-- BEGIN PASSAGE GIVEN --
Data Profiling and Quality Checks Generation
Data profiling can be run to profile the input data and generate quality rule candidates with summary statistics. The generated data quality rules (checks) candidates can be used as input for the quality checking (see Adding quality checks to the application). In addition, the DLT generator can generate native Delta Live Tables (DLT) expectations.
Data profiling is typically performed as a one-time action for the input dataset to discover the initial set of quality rule candidates. The check candidates should be manually reviewed before being applied to the data. This is not intended to be a continuously repeated or scheduled process, thereby also minimizing concerns regarding compute intensity and associated costs.
Profiling and Generating Checks
- Python
- CLI
from databricks.labs.dqx.profiler.profiler import DQProfiler
from databricks.labs.dqx.profiler.generator import DQGenerator
from databricks.labs.dqx.profiler.dlt_generator import DQDltGenerator
from databricks.labs.dqx.engine import DQEngine
from databricks.sdk import WorkspaceClient
input_df = spark.read.table("catalog1.schema1.table1")
# profile input data
ws = WorkspaceClient()
profiler = DQProfiler(ws)
summary_stats, profiles = profiler.profile(input_df)
# generate DQX quality rules/checks
generator = DQGenerator(ws)
checks = generator.generate_dq_rules(profiles) # with default level "error"
dq_engine = DQEngine(ws)
# save checks in arbitrary workspace location
dq_engine.save_checks_in_workspace_file(checks, workspace_path="/Shared/App1/checks.yml")
# generate DLT expectations
dlt_generator = DQDltGenerator(ws)
dlt_expectations = dlt_generator.generate_dlt_rules(profiles, language="SQL")
print(dlt_expectations)
dlt_expectations = dlt_generator.generate_dlt_rules(profiles, language="Python")
print(dlt_expectations)
dlt_expectations = dlt_generator.generate_dlt_rules(profiles, language="Python_Dict")
print(dlt_expectations)
The profiler samples 30% of the data (sample ratio = 0.3) and limits the input to 1000 records by default. These and other configuration options can be customized as detailed in the Profiling Options section.
-- END PASSAGE GIVEN --
-- BEGIN COLLECTED DATA --
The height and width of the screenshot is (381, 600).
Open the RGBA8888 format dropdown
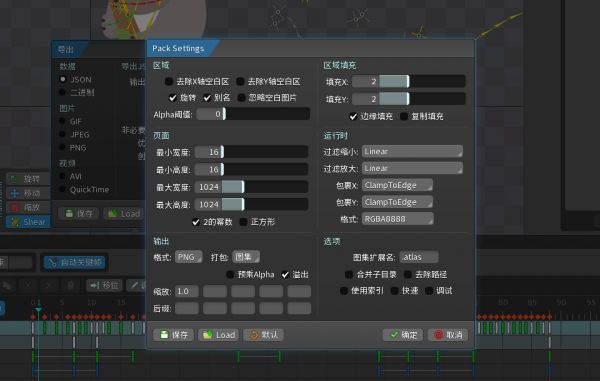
-- END COLLECTED DATA --
### PROBLEM SET
1: Summarize the data profiling passage in two sentences.
2: Answer these questions from the data profiling passage, one line each:
(a) How often is data profiling meant to be performed?
(b) Which default level does the code comment give for the generated checks?
(c) At which workspace path does the example save the checks?
3: Continue the data profiling passage after its final sentence.

### TASK-BY-TASK OUTPUTS
1: Data profiling produces summary statistics and quality rule candidates for the input data, and these candidates can feed the quality checking process or be turned into native Delta Live Tables expectations by the DLT generator. Profiling is meant as a one-time step whose candidates are reviewed manually before being applied, and by default the profiler samples 30% of the data and limits the input to 1000 records.

2:
(a) Typically as a one-time action for the input dataset, not as a continuously repeated or scheduled process.
(b) "error".
(c) "/Shared/App1/checks.yml".

3:
You can optionally install DQX in the workspace (see the Installation Guide). A config, dashboard, and profiler workflow are installed as part of the installation. The workflow can be run manually in the workspace UI or using the CLI as below.
DQX operates exclusively at the PySpark dataframe level and does not interact directly with databases or storage systems. DQX does not persist data after performing quality checks, meaning users must handle data storage themselves. Since DQX does not manage the input location, output table, or quarantine table, it is the user's responsibility to store or persist the processed data as needed.
Open the config to check available run configs and adjust the settings if needed:
databricks labs dqx open-remote-config
See the example config below:
log_level: INFO
version: 1
run_configs:
- name: default # <- unique name of the run config (default used during installation)
input_location: s3://iot-ingest/raw # <- Input location for profiling (UC table or cloud path)
input_format: delta # <- format, required if cloud path provided
input_schema: col1 int, col2 string # <- schema of the input data (optional), applicable to csv and json files
input_read_options: # <- additional read options for reading the input data (optional)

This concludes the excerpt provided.